DMB's "Away from the World" Avoids Being a Nostalgia Album: Recent Albums: a Music Review Column

Posted by Eli Cohen

As one of the first big-name albums out this fall season, "Away from the World" is the Dave Matthews Band's first studio album in three years. It also happens to be the first with producer Steve Lillywhite since the "Busted Stuff" and "Before These Crowded Street" days.

Consequently, "Away from the World"sounds distinctly like what audiences have come to expect from a DMB album. Alternately sweet, beautiful, angry and horny, the 45-year-old front man gives some of the best performances of his career in this new release.

The album is as beautiful as only the Dave Matthews Band can be--complicated, multi-layered arrangements flow seamlessly together to really illustrate how well Lillywhite compliments their sound.

Matthews sings about loves lost and found, and provides several condemnations of those who are socially and politically active in word alone, singing: "We gotta do much more than believe if we want to see the world change" in the song '"Gaucho". This sentiment is echoed in the album's first single, "Mercy", a beautiful ballad to the citizens of a world that bears a suspicious resemblance to John Hiatt's classic "Have A Little Faith In Me."

From there the album moves into "Sweet", a song that Matthews sings gently with his ukulele and some accompaniment from the rest of the band towards the end. "You know the feeling when you're in too deep," he all but whispers to the audience, before confessing that he's "too young to want to be younger now."

Those two sentiments as well as the song's name seem to mirror the themes of "Away from the World." It is stripped back, to the extent that Dave Matthews can ever be stripped down (this is a man whose solo album contained six players including Trey Anastasio, plus a brass band).
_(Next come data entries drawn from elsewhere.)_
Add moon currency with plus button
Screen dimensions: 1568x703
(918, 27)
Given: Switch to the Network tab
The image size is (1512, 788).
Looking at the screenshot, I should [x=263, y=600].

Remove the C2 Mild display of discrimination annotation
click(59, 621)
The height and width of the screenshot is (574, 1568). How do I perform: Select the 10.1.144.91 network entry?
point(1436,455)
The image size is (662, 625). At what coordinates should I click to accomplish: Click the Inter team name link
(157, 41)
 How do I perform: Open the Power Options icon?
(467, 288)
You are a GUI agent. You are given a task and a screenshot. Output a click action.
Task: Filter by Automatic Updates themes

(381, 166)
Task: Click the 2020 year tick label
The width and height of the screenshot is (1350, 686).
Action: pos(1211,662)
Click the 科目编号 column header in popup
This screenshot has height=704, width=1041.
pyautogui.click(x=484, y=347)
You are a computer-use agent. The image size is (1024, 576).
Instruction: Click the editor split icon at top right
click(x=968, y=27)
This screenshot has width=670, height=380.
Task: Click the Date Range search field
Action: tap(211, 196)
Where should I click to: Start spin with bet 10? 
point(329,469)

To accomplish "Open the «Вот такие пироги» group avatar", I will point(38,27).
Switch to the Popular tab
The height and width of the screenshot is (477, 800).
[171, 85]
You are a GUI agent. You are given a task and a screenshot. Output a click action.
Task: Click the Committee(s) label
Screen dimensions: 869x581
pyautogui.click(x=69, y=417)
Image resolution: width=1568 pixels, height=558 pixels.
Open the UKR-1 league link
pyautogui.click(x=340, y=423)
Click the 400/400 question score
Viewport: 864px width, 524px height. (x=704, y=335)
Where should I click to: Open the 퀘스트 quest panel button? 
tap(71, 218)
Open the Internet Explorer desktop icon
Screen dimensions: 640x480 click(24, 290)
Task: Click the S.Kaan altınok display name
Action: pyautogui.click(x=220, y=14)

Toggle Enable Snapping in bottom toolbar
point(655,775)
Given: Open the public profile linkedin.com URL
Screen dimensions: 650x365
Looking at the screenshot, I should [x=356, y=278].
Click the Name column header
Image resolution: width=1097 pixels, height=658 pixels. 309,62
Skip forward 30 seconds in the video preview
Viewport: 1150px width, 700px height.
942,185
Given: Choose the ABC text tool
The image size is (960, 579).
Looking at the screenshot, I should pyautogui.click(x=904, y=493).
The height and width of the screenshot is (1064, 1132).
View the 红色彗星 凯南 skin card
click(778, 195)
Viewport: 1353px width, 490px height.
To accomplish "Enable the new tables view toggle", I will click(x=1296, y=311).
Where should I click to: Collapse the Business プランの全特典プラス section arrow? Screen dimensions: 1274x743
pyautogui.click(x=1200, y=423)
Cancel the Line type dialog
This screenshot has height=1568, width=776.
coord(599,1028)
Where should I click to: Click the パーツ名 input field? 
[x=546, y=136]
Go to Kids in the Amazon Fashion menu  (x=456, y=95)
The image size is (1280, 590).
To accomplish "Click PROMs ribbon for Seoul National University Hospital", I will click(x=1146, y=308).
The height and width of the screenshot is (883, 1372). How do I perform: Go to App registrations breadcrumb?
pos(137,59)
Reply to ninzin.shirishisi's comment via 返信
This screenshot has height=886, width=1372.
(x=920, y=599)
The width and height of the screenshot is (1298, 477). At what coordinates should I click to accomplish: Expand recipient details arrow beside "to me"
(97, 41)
It contains a sense of sweet melancholy, and while there is no chart-topper - no "Crash Into Me" or "Crush" or even a "Funny The Way It Is" - on this album, we are instead treated to a full album of very good, beautiful songs, none of which are particularly stronger or weaker than the rest.

The album ends with "Drunken Soldier", a nine and three-quarter minute five-part epic full of Dave Matthews wisdoms, such as, "Once 'round just once so take your shot/ Don't waste time trying to be something you're not," and some very laid back instrumental grooves.

However, the album does seem to be playing it a little safe. There are not many chances taken that Matthews has not taken before (even though the nine-minute song harkens back to "Proudest Monkey" from the "Crash"days).

In spite of this, the sheer talent of Matthews and his band of super-musicians makes this album a great one, simultaneously returning to his old sounds while maintaining a forward direction with the band. This manages to not sound like a nostalgia album, but contains all the things that made the early 2000's DMB so great.